O grande movimento de pessoas dentro das áreas de autoatendimento das agências e a dependência de caixas eletrônicos para a realização das transações em razão da greve dos bancários podem colocar em risco a segurança financeira dos correntistas, especialmente os idosos. Nos primeiros dois dias de greve, justamente no período de pagamento de salários e benefícios, duas situações relatadas ao Jornal da Cidade demonstram que os usuários precisam redobrar a atenção no momento de usar estes equipamentos.
Já no primeiro dia de paralisação, uma aposentada perdeu R$ 1,5 mil após ser “ajudada” por uma desconhecida, que ficou ao seu lado enquanto ela realizava o pagamento de duas faturas. Até agora, a correntista, de 73 anos, não sabe como o saque foi realizado.
A usuária conta que foi a uma agência da rua Rio Branco na última terça-feira (6), por volta das 11h, quando a área de autoatendimento estava bastante movimentada. “Tinha fila e duas mocinhas (funcionárias) estavam ajudando. Mas eu não precisava de ajuda e fui até o caixa sozinha”, lembra.
Neste momento, segundo ela, uma mulher branca, alta, magra, de cabelos pretos longos e ondulados, vestindo roupa preta, se aproximou. “Com voz empostada, ela deu a entender que era funcionária do banco. Perguntou que tipo de transação eu iria fazer e começou a dar orientações. Eu disse que sabia usar o caixa, mas ela apertou um item na tela e pediu para eu ser rápida”, detalha.
Após pagar as faturas, a idosa imprimiu uma cópia do extrato e foi para casa, quando percebeu o saque de R$ 1,5 mil, realizado no mesmo horário em que efetuou as transações no banco. Imediatamente, ela ligou para o banco, que se comprometeu a devolver o valor, caso as imagens captadas pelas câmeras de segurança da instituição financeira comprovarem o golpe.

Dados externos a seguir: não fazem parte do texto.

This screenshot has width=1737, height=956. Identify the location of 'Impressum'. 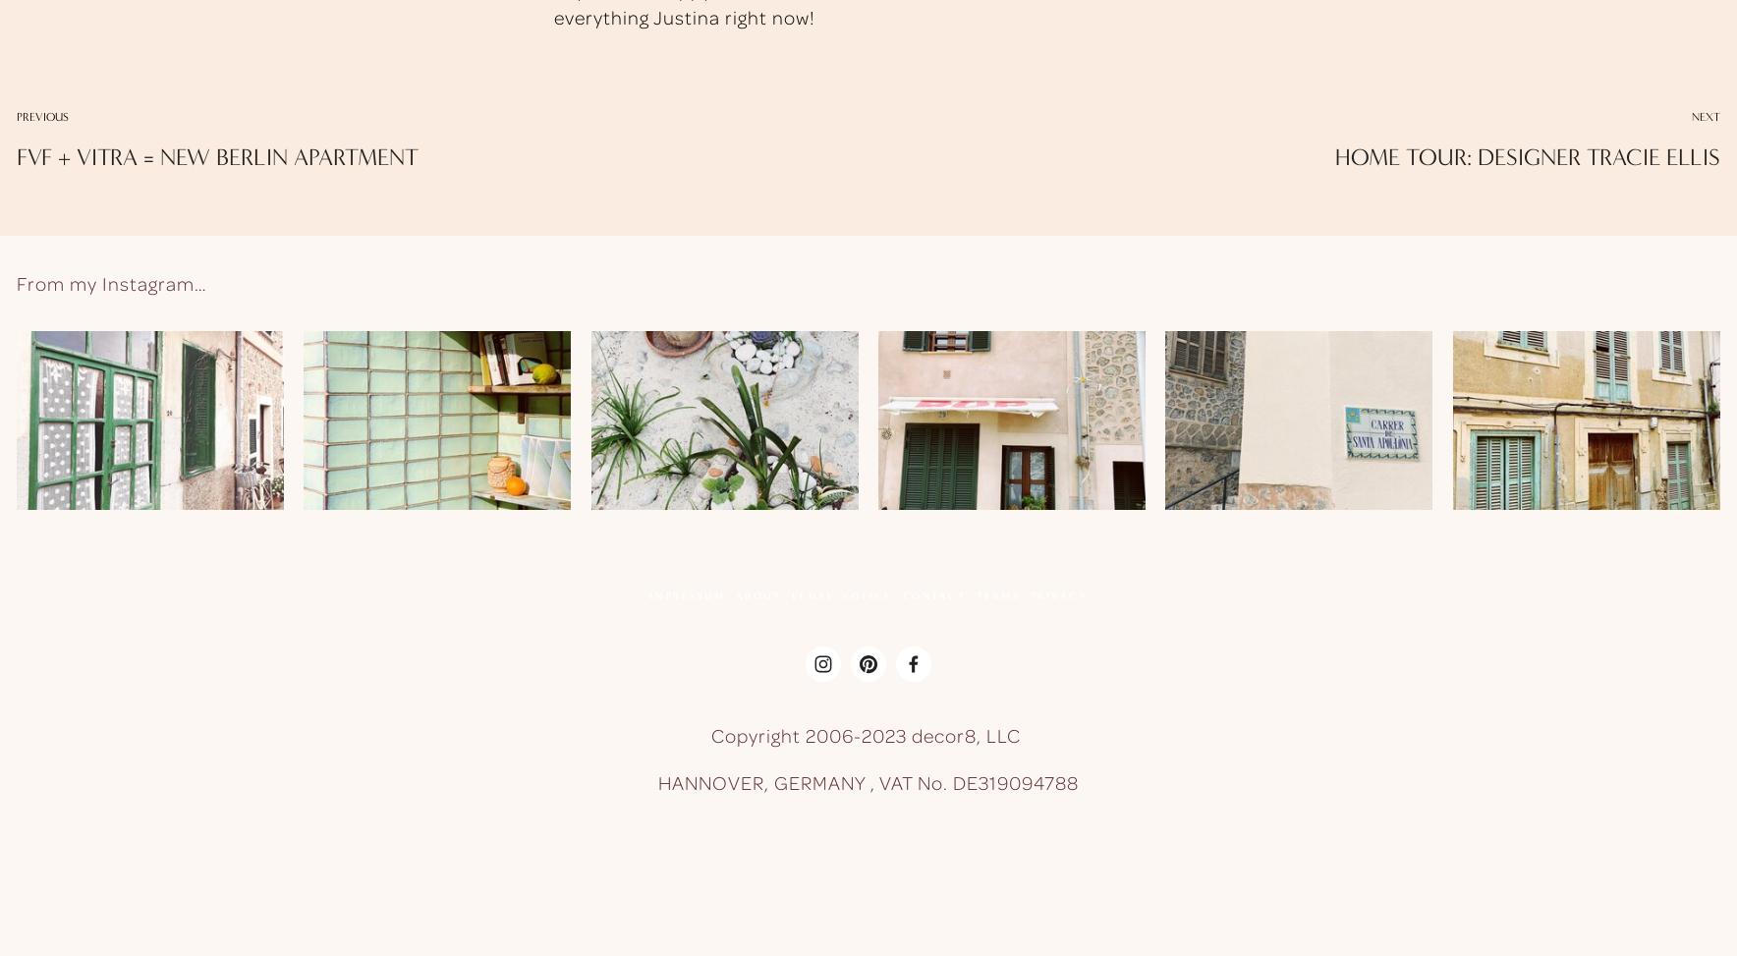
(687, 595).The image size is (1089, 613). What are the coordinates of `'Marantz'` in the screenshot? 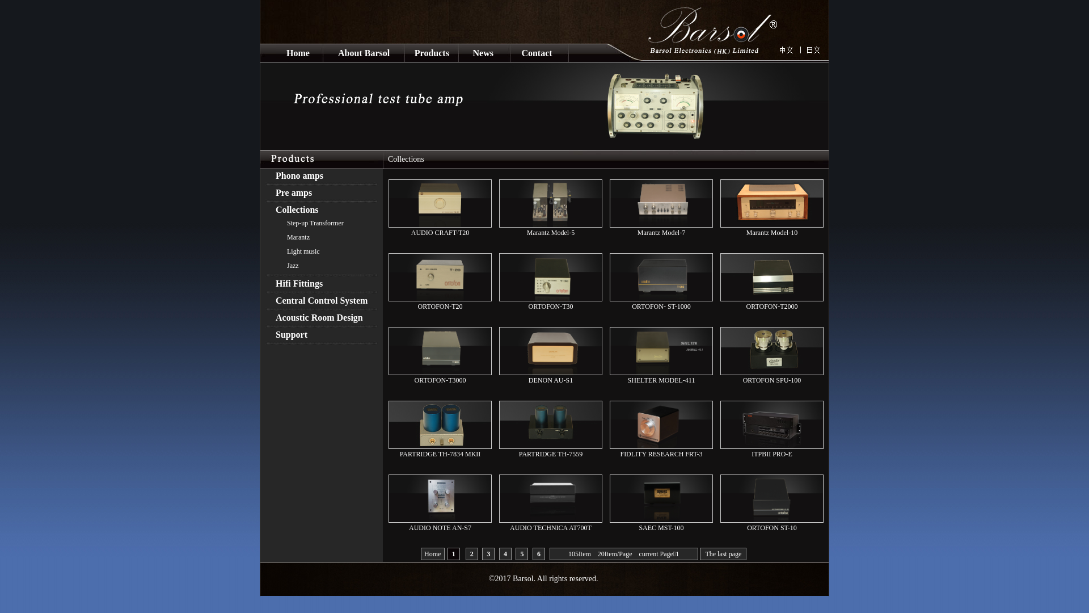 It's located at (260, 237).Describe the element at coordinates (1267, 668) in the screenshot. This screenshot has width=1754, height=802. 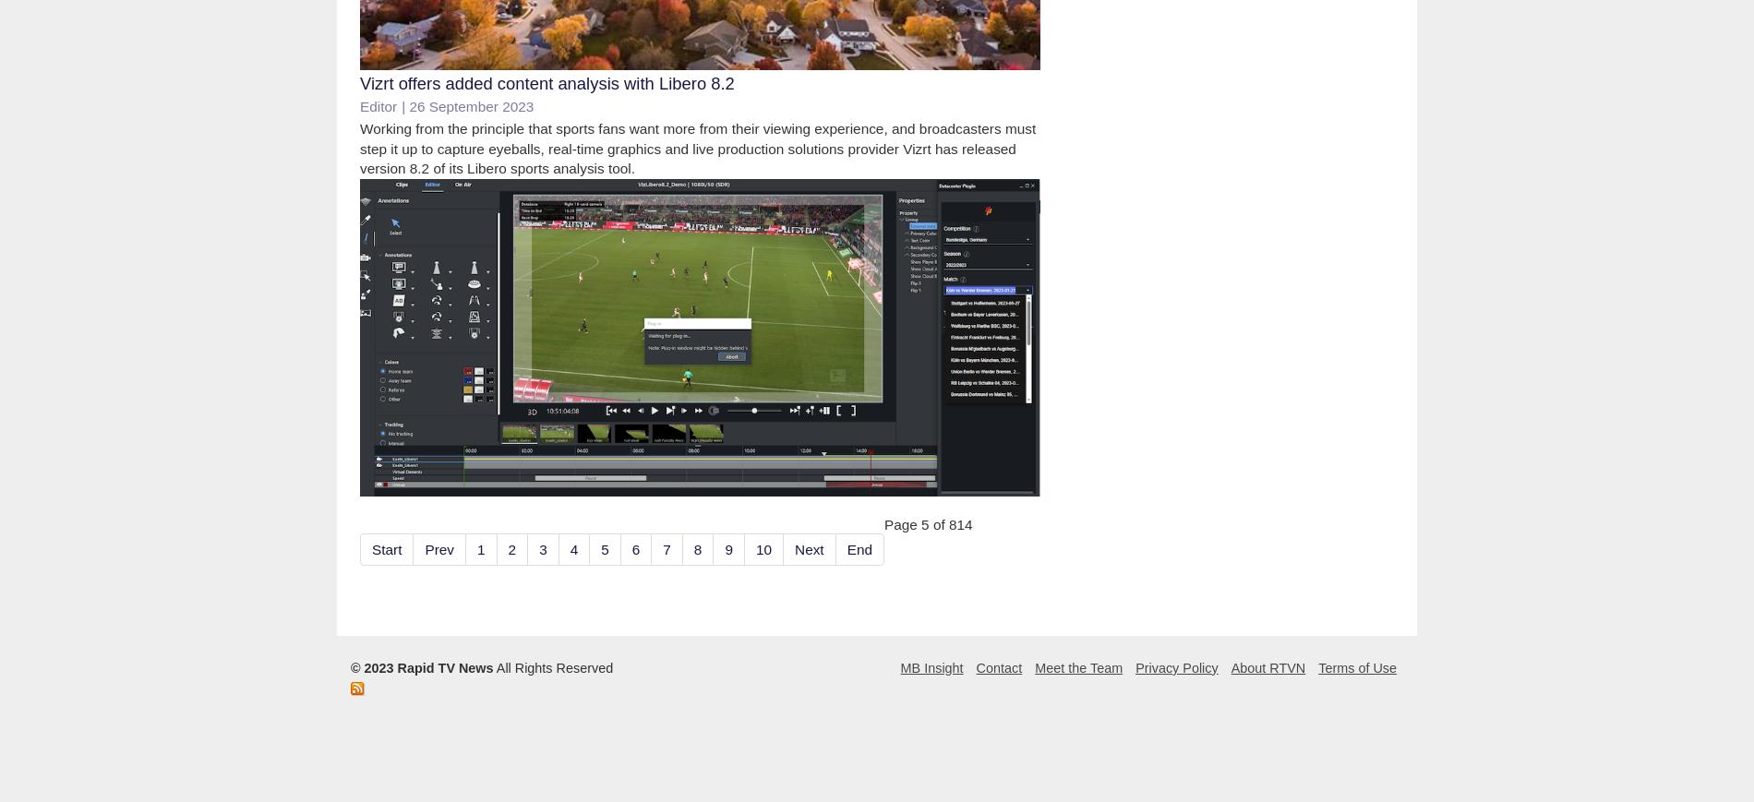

“Até agora, não consigo entender como isso aconteceu comigo”, lamenta.
Pura Sorte
O segundo caso foi registrado por volta das 16h dessa quarta-feira (7). Um outro idoso poderia ter um enorme prejuízo se não tivesse a sorte de encontrar alguém bem intencionado para ajudá-lo a fazer um saque no caixa eletrônico de uma agência bancária.
Conforme conta o estudante universitário Guilherme Augusto Correa, 19 anos, um homem aparentando ter cerca de 80 anos o abordou na área de autoatendimento do estabelecimento, localizado em frente à Praça Rui Barbosa. “Ele disse que não enxergava direito e pediu para que eu sacasse R$ 1 mil da conta dele. Cheguei a dizer que eu não trabalhava no banco, mas, diante da insistência, resolvi ajudar. E ele foi me passando todos os dados: senha numérica, senha de letras e todas as informações para confirmar a transação”, comenta, em tom de alerta.
Segundo Guilherme, o homem possuía R$ 20 mil na conta e poderia ter sido lesado se encontrasse um oportunista pelo caminho. “Facilmente, ‘passariam a perna’ nele. Vivemos em um mundo em que não se pode confiar em ninguém, muito menos quando o assunto é dinheiro”, reitera, cobrando dos bancos a manutenção de assistentes que possam prestar auxílio aos usuários durante o período de greve.
Outro caso
Um homem de 31 anos perdeu R$ 6.020,00 após desistir de efetuar um depósito bancário na tarde dessa quarta (7), em uma agência da rua Ezequiel Ramos, no Centro de Bauru. A vítima alega que não conseguiu realizar a transação em razão da greve e, ao deixar o local, foi abordada por dois indivíduos em uma motocicleta, que anunciaram o assalto e exigiram a entrega do dinheiro.
Sob ameaça, o homem obedeceu à ordem dos bandidos e entregou a quantia, que estava junto com um aparelho celular e alguns documentos pessoais, incluindo o cartão do banco. Os criminosos fugiram e nenhum suspeito havia sido identificado até a noite dessa quarta.